KAPITAL

Volkswagen, le benchmark automobile

La marque peut se targuer d’un parcours presque sans faute depuis dix ans. Décryptage d’une incroyable success story.

C’est la fête chez Volkswagen. Comme un symbole de son succès presque insolent, alors que le secteur de l’automobile continue de souffrir en Europe, le groupe allemand a bouclé à la fin juillet le rachat de Porsche, qu’il contrôle désormais à 100%. L’opération aura coûté (au total) la bagatelle de 8,4 milliards d’euros. Mais fort de ses 15,4 milliards de bénéfices l’an dernier, le groupe au 11 marques, dont Audi, Skoda, Seat, Lamborghini ou encore Bentley, a les moyens de ses ambitions.

Le conseil de surveillance de Volkswagen s’était déjà offert en avril un petit caprice pour la somme de 860 millions d’euros, en s’emparant du fabricant de motos italien Ducati. De quoi marcher définitivement sur les plates-bandes du compatriote BMW, concurrent de VW dans le haut de gamme. Et pour compléter ce feu d’artifice: le modèle Up, la mini-citadine de Volkswagen, a décroché le titre de Voiture mondiale 2012.

Comment le numéro deux mondial (derrière GM), qui aspire même à la première place d’ici à quelques années — il a parlé de 2018 — a su s’imposer en modèle de l’automobile? VW ne cesse de le marteler: aucun rival ne dispose d’une offre aussi riche que lui. «Grâce à ses nombreuses marques, le leader européen couvre l’essentiel des besoins des automobilistes. Et dans la plupart des segments de prix, ces voitures sont la référence. «Les autres suivent et ne font que s’aligner sur les standards de VW», constate Hans-Peter Wodniok, analyste auprès de Fairesearch, basé à Kronberg dans la banlieue de Francfort.

«La complémentarité entre marques et modèles est unique dans ce secteur. Personne d’autre ne couvre aussi largement les besoins de la clientèle», confirme Christophe Laborde, analyste au sein de la banque privée genevoise Bordier & Cie.
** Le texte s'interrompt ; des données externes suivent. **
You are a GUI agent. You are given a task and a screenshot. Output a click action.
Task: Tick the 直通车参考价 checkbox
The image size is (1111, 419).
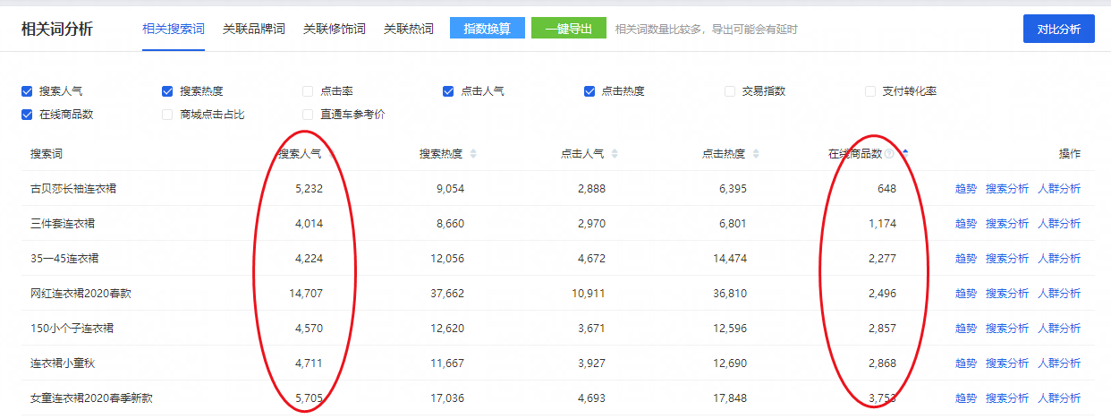click(x=308, y=115)
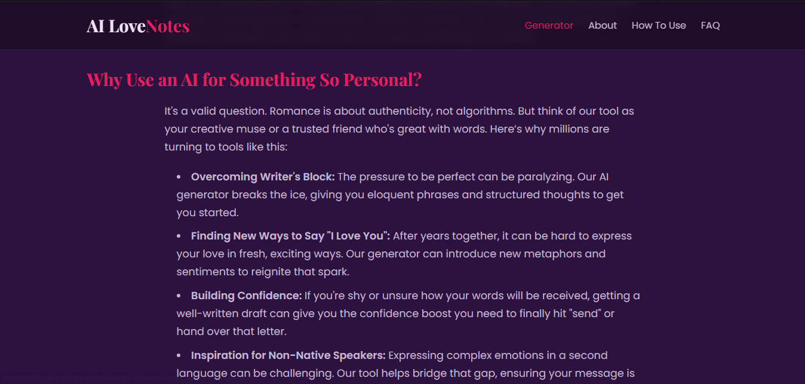Click the "Why Use an AI" heading
This screenshot has height=384, width=805.
[x=254, y=79]
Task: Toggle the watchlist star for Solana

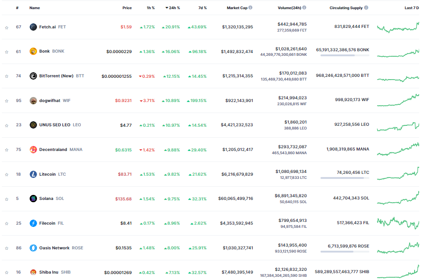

Goldman Sachs abonde également dans ce sens. Dans une étude récente, la banque détaille: «Accompagner les consommateurs dans leur ascension sociale, en les faisant passer d’une marque à une autre au sein du même groupe, c’était le rêve de General Motors il y a un siècle. VW le fait aujourd’hui.»

Autre atout de Volkswagen, sa diversification géographique. Le groupe est présent partout et est très bien implanté dans les pays prometteurs, et ce depuis longtemps. Résultat: des taux de croissance des ventes à deux chiffres en Amérique du Nord (+ 21%) et en Europe centrale et orientale (+ 30%), et à trois chiffres en Asie-Pacifique (+ 22%). Seul bémol: la faible part de marché de VW aux Etats-Unis, soit seulement 3%. En soit pas une catastrophe car le groupe peut se prévaloir de 20% en Amérique latine, de 15% en Europe et de 18% en Asie. VW affiche toutefois ses ambitions outre-Atlantique et entend doubler ses parts de marché, voire parvenir à 8% ces prochaines années. Cette présence géographique se traduit aussi au niveau industriel, avec de nombreuses usines dans les marchés les plus importants. La Chine est à ce titre emblématique. Avec 1,9 million de voitures vendues l’an passé dans l’Empire du Milieu. «La Chine est le vent qui pousse VW dans le dos», s’enthousiasme Martin Winterkorn, le PDG du groupe, qui estime que ce marché va croître de 75% d’ici à 2018. Objectif: doubler les capacités de production d’ici à 2013-2014 pour les porter à 3 millions de voitures par an. Au total, VW prévoit d’investir 6 milliards d’euros en Chine en trois ans.

Des prix premium

Mais évidemment, cette stratégie ne serait rien sans l’image de marque de VW et la qualité perçue désormais atteinte par ses produits. Ces dernières années, les marques du groupe sont devenues le benchmark: «Prenez le segment des compactes (celui de la Golf), les autres marques rament loin derrière, fait remarquer Hans-Peter Wodniok de Fairesearch. Et la réponse qu’ils apportent est loin de convaincre, comme avec la Mégane de Renault ou la 308 de Peugeot.» Un positionnement qui permet à VW de développer sa politique de prix premium. Et de facto de renforcer son leadership.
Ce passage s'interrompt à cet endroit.